Don’t try to soldier on and be brave before you are ready. Do implement measures to appease the symptoms of anxiety and commit to continuing to practice them, even if you think you don’t need them anymore. Spend time among family and friends, seek out an environment you love to be in regularly, keep on top of your diet and physical health and maintain the self-care practices that help relieve your anxiety, as life-long measures to promote good mental health.

3. Grief is Not The Same For Everyone

There is nothing more personal than the experience of grieving. It is fruitless to compare your grief to that of a friend or family member. Such action will only serve to deplete you further and take away from the energy you need to manage the process. 

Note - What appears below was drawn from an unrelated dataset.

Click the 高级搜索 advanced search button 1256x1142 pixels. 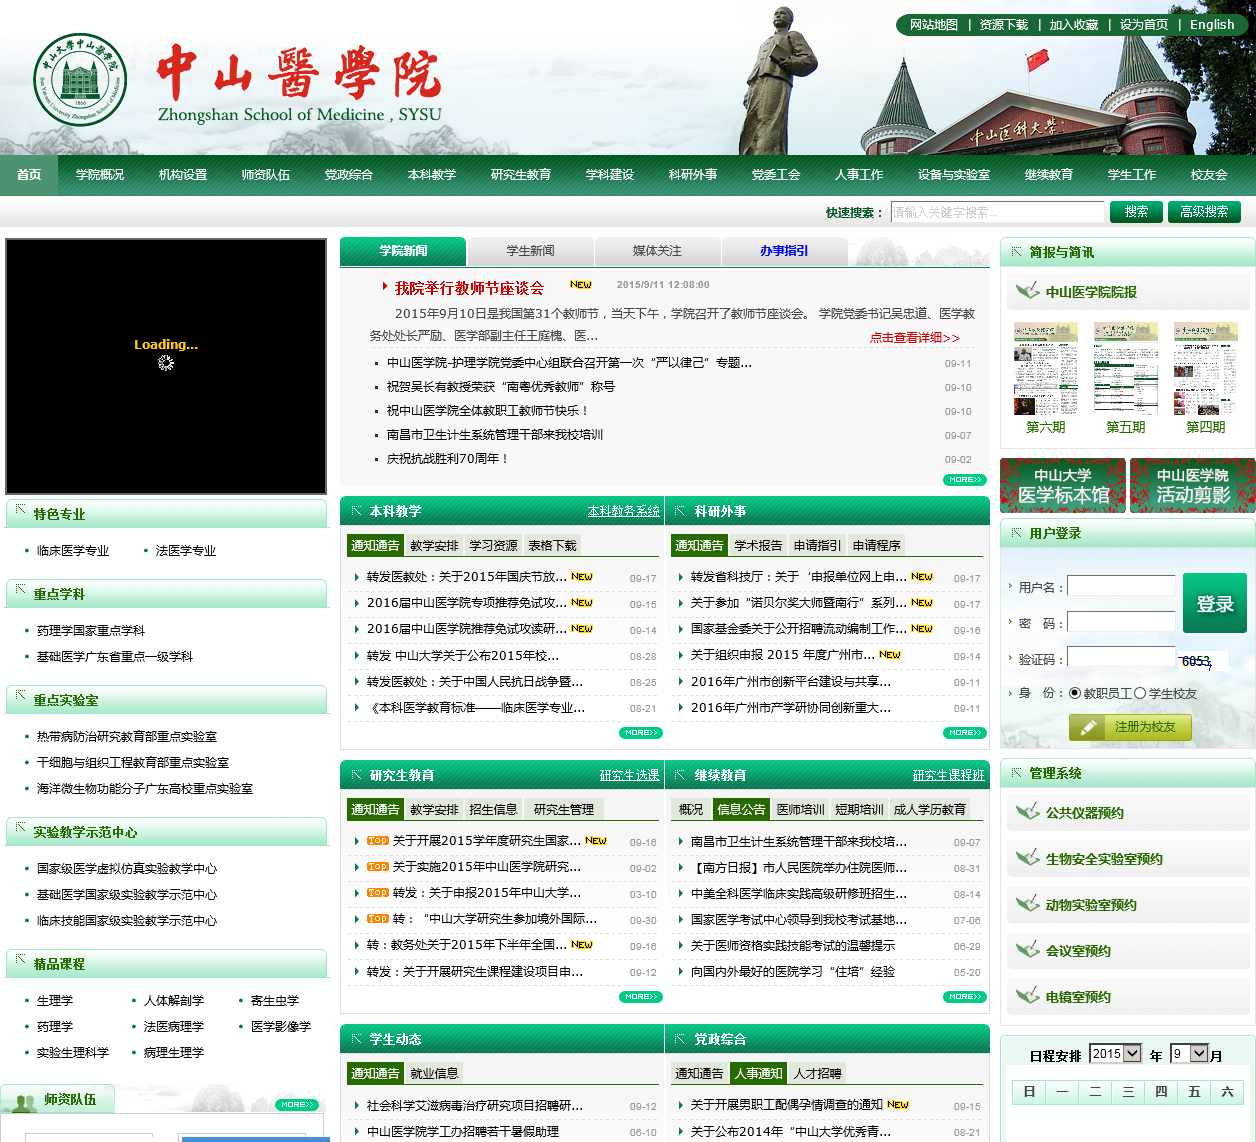pyautogui.click(x=1203, y=212)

Be on the lookout for symptoms of anxiety and don’t discount them as exaggerated responses to grieving. These may include excessive worry, restlessness, becoming easily tired, difficulty concentrating, feeling irritable, disturbed sleep, muscle soreness and a reluctance to participate in typical activities you enjoyed previously.

It is important you don’t compare yourself to others. If you don’t know where to start in managing your anxiety and grief, go back to basics. Start with your daily routine focusing on your self-care practices. Shop for healthy food so your cupboards are stocked, take long salt baths, encourage yourself to go for a walk, listen to positive music or podcasts and ensure you adopt practices prior to bedtime like meditation to soothe your anxiety and help you sleep.

4. Connect with Your Community

The connection you shared with your loved one was unique and special. Remember that connection will last for infinity and can never be diminished.  Whilst it may be true that many won’t fully appreciate the connection you shared with your loved one, grief and loss is a shared human experience. Grief support groups exist both in-person and online and can be the ideal way to connect with people who will have some understanding of the roller-coaster of emotions you are experiencing. Try not to neglect the community connections you may already have established such as school, church, sporting and family groups.

It is important you create opportunities to share your thoughts amongst sympathetic people who undoubtedly have also suffered the mental health consequences of grief and loss, such as anxiety.

 5. Create a Ritual to Support Your Relationship with Your Loved One

It is not selfish to consider that your loved one would not want you to continue to suffer because of their passing. You can do many things to honor the relationship you had with them which will in turn shift the feelings of despair associated with anxiety, to more productive emotions that can celebrate their life. 

You may consider journaling about the qualities of the person and how they impacted your life; listening to the music they used to enjoy; or visiting the parks or beaches that made them feel relaxed and at peace. Some religious or spiritual practices encourage the provision of a space to commemorate your loved one at home, featuring their favorite items, giving you a place to reflect upon and revisit positive feelings of love and appreciation.

Embracing the comfort that these rituals provide will assist in lifting the veil of sadness that can keep you embroiled in anxiety-related thoughts, and remind you to celebrate not only their life, but your own.